What do Sandy Hook families say about the award?
After the jury announced its decision, Scarlett Lewis said the jury held Jones accountable – and so did she.
Lewis recalled when she took the stand and looked Jones in the eye, she thought of her son, who was credited with saving lives by yelling “run” when the killer paused in his rampage within Sandy Hook Elementary School. “I hope that I did that incredible courage justice when I was able to confront Alex Jones, who is also a bully,” she said. “I hope that inspires other people to do the same.”
How much will Alex Jones end up paying? Are damages capped?
Reynal, Jones’ lead attorney, told the judge he will appeal and ask for a reduction in the damages. After the hearing, he said he thinks the punitive amount could be reduced to as little as $1.5 million, based on a Texas law capping punitive damages at $750,000 per plaintiff.
However, the plaintiffs’ attorney Mark Bankston said he believes he can challenge any attempt to reduce the damages. “We do not believe punitive damage caps are constitutional as applied to our case and will certainly litigate that issue if necessary,” Bankston told Bloomberg Law.
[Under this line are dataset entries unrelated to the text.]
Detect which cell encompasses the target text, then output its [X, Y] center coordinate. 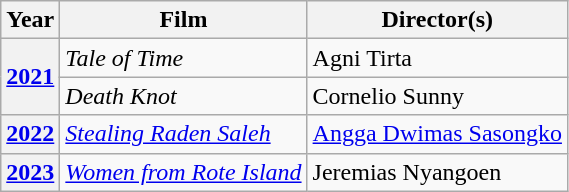
Tale of Time [184, 58]
2022 [30, 134]
Stealing Raden Saleh [184, 134]
Death Knot [184, 96]
Agni Tirta [437, 58]
Women from Rote Island [184, 172]
Cornelio Sunny [437, 96]
Film [184, 20]
2021 [30, 77]
Director(s) [437, 20]
Jeremias Nyangoen [437, 172]
2023 [30, 172]
Angga Dwimas Sasongko [437, 134]
Year [30, 20]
And despite the cap, Bankston still thinks damages will total at least $4.5 million, when you account for emotional distress and reputational damage, along with punitive damages. He plans to argue against lowering damages in bankruptcy court and notes that the other defamation trials will lead to additional damages.
“What this is heading towards is there is going to be a large set of plaintiffs who are going to be dividing up the corpse of Infowars in the bankruptcy state,” he said outside the courtroom Friday, according to a video posted on Twitter by Avery Travis, a reporter with KXAN News, an NBC station in Austin, Texas.
“Over the course of that process that can get very, very dangerous for Mr. Jones because there’s going to be a new level of financial scrutiny,” Bankston said.
What happened during the Alex Jones defamation trial?
After years of false hoax claims, Jones admitted under oath that the shooting was “100% real” and even shook hands with the parents.
However, he still had some grandstanding moments in and outside the courtroom. On the trial’s first day, he arrived at the courthouse with “Save the 1st” written on silver tape over his mouth, a sign of his declaration that the trial represented a repression of his free speech rights.
Jones, who was not present for the verdict, often missed parts of the trial to do his daily Infowars program. During one show, he said the jury was pulled from a group of people who “don’t know what planet they live on.”
When in the courtroom, Jones was prone to speak out of turn. But Judge Maya Guerra Gamble cut him off when he held forth on conspiracies, ranging from the Sept. 11 terror attacks being staged to a fake effort of the United Nations on world depopulation.
“This,” the judge told him, “is not your show.”